### Document text
──────

It means I'm the hottest
new writer in Hollywood,
and I need those pages, Aunt B.
Stop calling me Aunt
B. It makes it sound like
we live in frickin' Mayberry.
In Mayberry?
No, it means that now
I have to write this.
Now I am forced to
write, and I have
to do it quickly, because it's
already been in the trades.
And I'm having a very hard
time writing, as I told you.
I spent all night trying
to write something,
- and I couldn't write.
- It's got to be good.
But who the hell
could write in a house
that's all disorganized
like this, and confusing,
and messed up, and loud?
It's just loud.
Who could write in a house
that is so damn noisy?
Hey Jason, it's me.
Now that I've recovered
from my nervous breakdown,
I decided to get out of town
and do a little writing.
I'll call you when
I've got something.
Hey, hey,
hey, one small step for mankind,
to make a run for the door.
Don't need a reason
to ask what for.

──────

### Data listing

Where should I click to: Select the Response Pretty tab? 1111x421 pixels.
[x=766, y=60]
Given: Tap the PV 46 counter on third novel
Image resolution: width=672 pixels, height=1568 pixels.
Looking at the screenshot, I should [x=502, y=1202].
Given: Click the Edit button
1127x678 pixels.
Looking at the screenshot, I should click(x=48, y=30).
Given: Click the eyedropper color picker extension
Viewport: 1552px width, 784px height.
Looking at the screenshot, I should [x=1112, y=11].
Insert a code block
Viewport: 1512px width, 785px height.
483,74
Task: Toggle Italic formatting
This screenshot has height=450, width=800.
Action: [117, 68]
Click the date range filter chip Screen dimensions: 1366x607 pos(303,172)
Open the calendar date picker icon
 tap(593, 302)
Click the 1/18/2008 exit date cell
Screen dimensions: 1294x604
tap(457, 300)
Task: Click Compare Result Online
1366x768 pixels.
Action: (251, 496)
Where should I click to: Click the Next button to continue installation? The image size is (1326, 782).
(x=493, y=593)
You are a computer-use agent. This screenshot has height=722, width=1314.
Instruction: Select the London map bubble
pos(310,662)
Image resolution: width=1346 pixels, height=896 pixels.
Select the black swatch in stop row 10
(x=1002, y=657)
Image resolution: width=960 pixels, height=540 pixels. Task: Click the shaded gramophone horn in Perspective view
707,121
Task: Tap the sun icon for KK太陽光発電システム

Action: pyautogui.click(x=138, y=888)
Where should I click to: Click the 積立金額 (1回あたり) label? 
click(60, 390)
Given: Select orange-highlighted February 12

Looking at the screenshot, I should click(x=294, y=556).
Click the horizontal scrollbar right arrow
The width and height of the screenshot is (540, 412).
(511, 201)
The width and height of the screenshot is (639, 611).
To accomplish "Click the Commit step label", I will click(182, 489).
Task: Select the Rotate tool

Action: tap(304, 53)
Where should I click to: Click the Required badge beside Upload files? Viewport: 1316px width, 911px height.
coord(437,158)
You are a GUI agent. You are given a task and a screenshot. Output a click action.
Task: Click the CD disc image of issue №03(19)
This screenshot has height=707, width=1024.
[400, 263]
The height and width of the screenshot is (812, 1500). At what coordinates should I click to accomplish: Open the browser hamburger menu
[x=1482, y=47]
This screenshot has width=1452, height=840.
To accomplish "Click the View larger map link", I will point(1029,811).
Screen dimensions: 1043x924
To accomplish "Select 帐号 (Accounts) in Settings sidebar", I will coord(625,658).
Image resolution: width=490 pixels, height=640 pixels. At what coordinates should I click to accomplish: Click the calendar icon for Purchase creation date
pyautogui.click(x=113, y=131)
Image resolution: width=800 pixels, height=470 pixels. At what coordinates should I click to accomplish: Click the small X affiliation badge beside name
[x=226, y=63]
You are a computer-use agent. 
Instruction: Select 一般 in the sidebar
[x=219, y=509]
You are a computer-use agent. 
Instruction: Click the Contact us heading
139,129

──────

### Written tasks
[A] In the dialogue excerpt, what does one speaker say calling them "Aunt B" makes it sound like?
[B] In the sentence of the dialogue excerpt that begins "But who the hell could write in a house," list every word or phrase used to describe the house.
[C] Pick up the dialogue excerpt after its last line and keep it going.
The entries have no connection to the dialogue excerpt.

### Exercise answers
[A] It makes it sound like they live in Mayberry.

[B] disorganized, confusing, messed up, loud

[C]
You've got the secret motion.
Take yourself by the bed.
Hello?
Hello?
Excuse me?
I need a cabin for the weekend.
Writer?
Actor?
Suicide?
Yes, no, maybe?
Ah.
I just need a cabin,
something isolated and quiet.
OK, we've got "The Shining"
or the "Cujo" cabin available.
Stephen King wrote up here?
No.
Shining.
All right.
We begin anew.
OK, interior
warehouse, morning--
And interior, old clothing
warehouse, morning.
It is morning in the
old clothing warehouse.
Shh-- whew.
You think-- you
think it's morning?
You said it's morning
three times now.
It's frickin' morning.
I'm so hungry.
Ugh.
I'm starving.
Bleh, this isn't
going to cut it.
Sweet-- coffee,
mustard, ketchup.
Locked?
Oh, for God's Sake Come on.
Jackpot.
Byrdie?
Ray?
Yeah, yeah, it's me.
For Christ's sake,
what are you doing, Ray?
Stalking me?
Did you follow me
from Los Angeles?
No, I didn't.
Well, what the hell
are you doing here?
You scared me to death.
I'm sorry, I was--
Uh, I was hungry.
What?
Are you staying here?
Yeah, I am, actually.
I've been here for a while.
They put padlocks
on the refrigerator.
All I could find
was these crackers.
Well, maybe we can
pool our resources.
What is that?
Peanut butter?
Yeah.
Dude.
So this was the, uh, the
default menu for midnight
snacks with my kids.
Oh, you have kids?
Yeah, a son and a daughter.
And a niece?
Yeah, my brother's daughter.
- That was really your niece?
- Yeah.
She is?
Yeah.
Oh, I'm sorry.
No, it was fine.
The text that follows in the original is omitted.